Yine bu yazılarımızda bazen insan aklının sınırlarını aşan sınırları içinde barındıran gizemli, gizli hikayeler de olacaktır. Bunların bir kısmı feraset, aklın üstünlüğü, bir kısmı keramet, evliyaların Allah’ın izni ile gösterdikleri harikulade, fizik ötesi haller de olacaktır. Buna gizemli ve ibretli olaylara ait hikayeler denmektedir. Duygusal okuyucuyu düşüncelere sevk eden, bazen eğlendiren, bazen duygulanıp ağlatan, bazen de heyecanlandırıp neşelendiren türden olayları da içerecektir. Bu yazı dizisini okurken bu olayların bizim de başımıza gelebileceğini dikkate alarak şahsi ve toplumsal olarak değerlendirmeli, ona göre bize düşeni almalıyız.

Güzel ve eğlenceli, ibretli yazılarımızın okunması ve yeterince yararlanılması dileğiyle, hikayelerin anlatımına başlıyoruz. Yazmak bizden, okumak sizden. Hidayet ve inayet, kurtuluş ve yardım Hz. Allah’tandır.

Hikaye: 1

İLİM VE İRFAN ÖRNEĞİ

ÜMMİ SİNAN’DAN BİR OLAY

Ümmi Sinan-İbrahim: M.1551-İstanbul

Ümmi Sinan Halvetiye tarikatının Sinaniyye şubesini kuran, aslı Bursalı veya Karamanlı değerli alim ve irfan ehli bir zattır. Neden alim olduğu halde Ümmi (okumamış) denmiştir. Alim olduğu halde ilmini ancak irfan yoluyla gösteren, münzevi bir hayatı, tasavvufi bir ömrü tercih ettiği için kendisine ümmi denmiştir. Aslında bilgin bir zattır. Keramet ehlidir. Burada yeri gelmişken şunu da ifade edeyim; hikayelerimizde bu gibi isimler geçebilecektir. Merak eden okuyucularımızın bu isimlerle ilgili biyografik bilgileri internetten öğrenmeleri mümkündür. Onun için bizim maksadımız bu yazı dizisinde biyografik bilgi vermek değil, ibretli hikayeler sunmaktır.

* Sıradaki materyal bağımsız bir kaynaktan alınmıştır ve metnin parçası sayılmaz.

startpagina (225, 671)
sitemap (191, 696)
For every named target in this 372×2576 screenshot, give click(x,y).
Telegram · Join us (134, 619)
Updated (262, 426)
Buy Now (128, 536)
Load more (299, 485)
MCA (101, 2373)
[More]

Ümmi Sinan: İlim ve irfan ehli bir zattır.

İlim; okuyarak, öğretim ve eğitim usulleri ile elde edilen bilgi, buna sahip olana bilgin, alim denir.

İrfan; İlmin ötesinde, manevi bilgilere de sahip olmak, ilahi bir vergi, feyz olarak kainatın sırlarını Allah’ın izni ve bildirmesi ile bilme, bu ilme sahip olana da arif denir. Alim de; arif de çalışarak olunur. Durup dururken hiçbir bilgi, hiçbir şey gökten zembille inmez. Alim alınteri, göz nuru döker. Arif de ilimle, ibadetle emek sarfederek elde edilir. (Osmanlıca Türkçe Lügat, sh.445)

Şimdi bu çerçevede hikayemize göz atalım.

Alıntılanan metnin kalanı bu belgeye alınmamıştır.